Each partition on the sending side must be marked as ready by one of the Pready functions (MPIP_Pready<_list/_range>). Once marked ready, the partition will be queued to send once the thread from init functions finish the setup. Calling a MPIP_Wait operation on the request will block until all partitions in that request have been sent.

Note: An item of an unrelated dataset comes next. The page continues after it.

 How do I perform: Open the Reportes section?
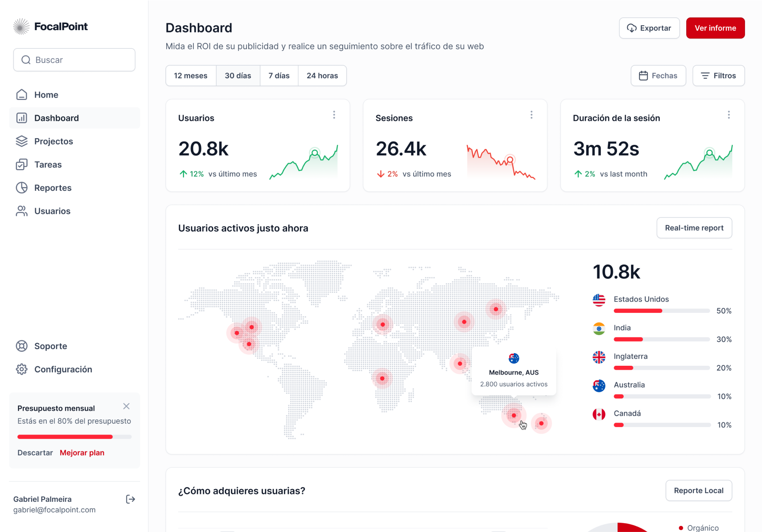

The receiver may start accepting data once the init and start functions are complete. The data is placed in the receive buffer at an offset determined by the init functions. The arrival status of a particular partition can be determined using MPIP_Parrived.
- MPIP_Psend_init()
- MPIP_Start()
- MPIP_Pready()
- MPIP_Wait()
- MPIP_Precv_init()
- MPIP_Start()
- MPIP_Parrived()
- MPIP_Wait()
The internal partitioning behavior of the library can be modified by using the MPI_Info object supplied to the init functions. Please note that if modifying behavior using the MPI_Info object, the same key-value pair should be supplied to both sides of the communication. Default behavior is to combine all partitions into a single message.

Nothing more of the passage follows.